Итак, мы уже знаем факты, что эпигенетика переместила фокус внимания с генов на окружающую среду, ее сигналы. При ее помощи можно объяснить то, что раньше не укладывалось в прокрустово ложе старой генетической парадигмы или объяснялось по-другому. Оказывается, при одном и том же генотипе (а он по-прежнему неизменен, то есть последовательность нуклеотидов – «кирпичиков», из которых состоят гены, а также самих генов в ДНК не меняется под воздействием сигналов окружающей среды) можно получить несколько фенотипов. Все зависит от сигналов-инструкций.
Теперь поговорим о том, чем современные представления об эпигенетике принципиально отличаются от прежних.
1. Главным отличием является понимание, что гены регулируются не только тогда, когда идет внутриутробное развитие. Безусловно, раннее развитие является самым чувствительным в плане эпигенетических перестроек. Тем не менее гены управляются сигналами окружающей среды в любом возрасте – от рождения до завершения жизни.
Некоторые популяризаторы эпигенетики объясняют ее смысл с помощью метафор, так же, как и мы в этой книге. Например, Д. Черч (в книге «Гений в ваших генах») называет гены архитектурными чертежами, которые лежат в тубусах и ждут, когда их оттуда вытащит архитектор и даст инструкции, как по этим чертежам построить дом. Другие сравнивают геном с библиотекой, в которой находятся книги на определенные темы, и нужно знать, как быстрее их найти, следуя классификатору.
Еще одна метафора – генетический код подобен рукописи, эпигенетическая информация может представляться как карандашные отметки разных цветов, закладки из полосок картона и загибания уголков страниц, которые выделяют важное и неважное. То, что нужно прочитать немедленно, и то, что можно отложить на потом. Некоторые из них, маркеры, расставляют метильные метки на ДНК (островки метилирования), другие, «закладки», модифицируют гистоны, а третьи, «уголки», меняют работу РНК (интерференция РНК). Все это помогает эффективнее работать с информацией в нашей генетической рукописи. Текст остается прежним (наш генетический код), а правки меняют работу с текстом.
Геном один, а эпигеномов множество, закладки можно переставлять со страницы на страницу, уголки загибать и разгибать на разных страницах, карандашами подчеркивать и стирать резинкой… Вариантов таких пометок в книге не счесть.
И совсем понятное объяснение. Нам с детства знаком мультфильм, где главным героем был Витька из Страны невыученных уроков. И однажды ему пришлось поставить запятую во фразе «КАЗНИТЬ НЕЛЬЗЯ ПОМИЛОВАТЬ». От расположения этого знака препинания зависела жизнь мультяшных героев. Витька выбрал правильное решение и всех спас (кто бы сомневался!). Так же наши гены получают бесчисленное количество разнообразных сигналов из окружающей среды. Но иногда запятые ставятся неверно, и организм сталкивается с неблагоприятным эпигенетическим воздействием. Мы об этом поговорим тоже.
2. Многие адаптивные изменения, как морфологические, так и функциональные и поведенческие, возникают на основе исходного геномакак варианты пластического развития, причем этот процесс направляется средой. Ненаследственную изменчивость, порождаемую изменениями среды, называют фенотипической пластичностью. Она может быть как адаптивной (повышающей приспособленность к новым условиям), так и неадаптивной.

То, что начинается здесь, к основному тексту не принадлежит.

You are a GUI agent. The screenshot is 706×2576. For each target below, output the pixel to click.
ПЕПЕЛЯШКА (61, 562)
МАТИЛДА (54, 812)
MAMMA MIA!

Наш мозг обладает свойством нейропластичности при накоплении опыта. Когда вы читаете эту книгу, осваиваете неизвестные термины и понятия, начинаете работать над изменением своего рациона и образа жизни, мозг меняется – появляются новые нейрональные связи и пути, которые в итоге приведут к формированию устойчивого навыка, например съедать определенное количество овощей, содержащих фитонутриенты (полезные для организма вещества, находящиеся в продуктах растительного происхождения, которые могут участвовать в эпигенетической регуляции). Кстати, с точки зрения эволюции создание новых нейронных связей – энергетически затратный процесс. Задача эволюции – выживание и размножение, но не изучение непонятных научных терминов и не приобретение навыков ЗОЖ, поэтому для этого нужно прилагать силу воли, в каком-то смысле ее дрессировать.
3. Изменения активности генов, возникшие под влиянием некоторых сигналов окружающей среды, приобретают устойчивый долговременный характер, то есть, один раз возникнув, остаются относительно неизменными в течение длительного времени, часто на всю оставшуюся жизнь.
Существуют также кратковременные обратимые адаптивные изменения, связанные с активацией или торможением генной экспрессии, которые под понятие эпигенетических воздействий не подпадают. О чем речь, узнаем чуть позже.
4. Изменения активности генов, возникшие в результате сигналов со стороны окружающей среды, наследуются митотически, иногда мейотически, то есть передаются всем поколениям делящихся соматических клеток и могут затрагивать клетки зародышевой линии.
Не все эпигенетические метки «стираются», что создает возможности для их трансгенерационной передачи (передачи через поколения), то есть наследования некоторых признаков, сформировавшихся в процессе жизни как адаптивные свойства.
А вот то, что стало известно недавно и что полностью перевернуло наши представления в биологии, имеет отношение к эпигенетическим модификациям, приобретенным на протяжении жизни данного организма.
У организма под влиянием определенного воздействия (теплового шока, голодания и т. д.) происходит устойчивая индукция (появление) эпигенетических изменений («покупка нового аксессуара к одежде, например пояса», помните пример с одеванием одежды по утрам?). Как предполагалось раньше, подобные эпигенетические пометки должны бесследно стереться при оплодотворении и образовании зародыша и, таким образом, не передаться потомкам. Оказалось, что это не так.
5. В большом количестве работ последних лет эпигенетические изменения, вызванные стрессами окружающей внешней и внутренней среды у представителей одного поколения, обнаруживались у представителей 3–4 последующих поколений. Это свидетельствует о возможности наследования приобретенных признаков, что до последнего времени считалось абсолютно невозможным.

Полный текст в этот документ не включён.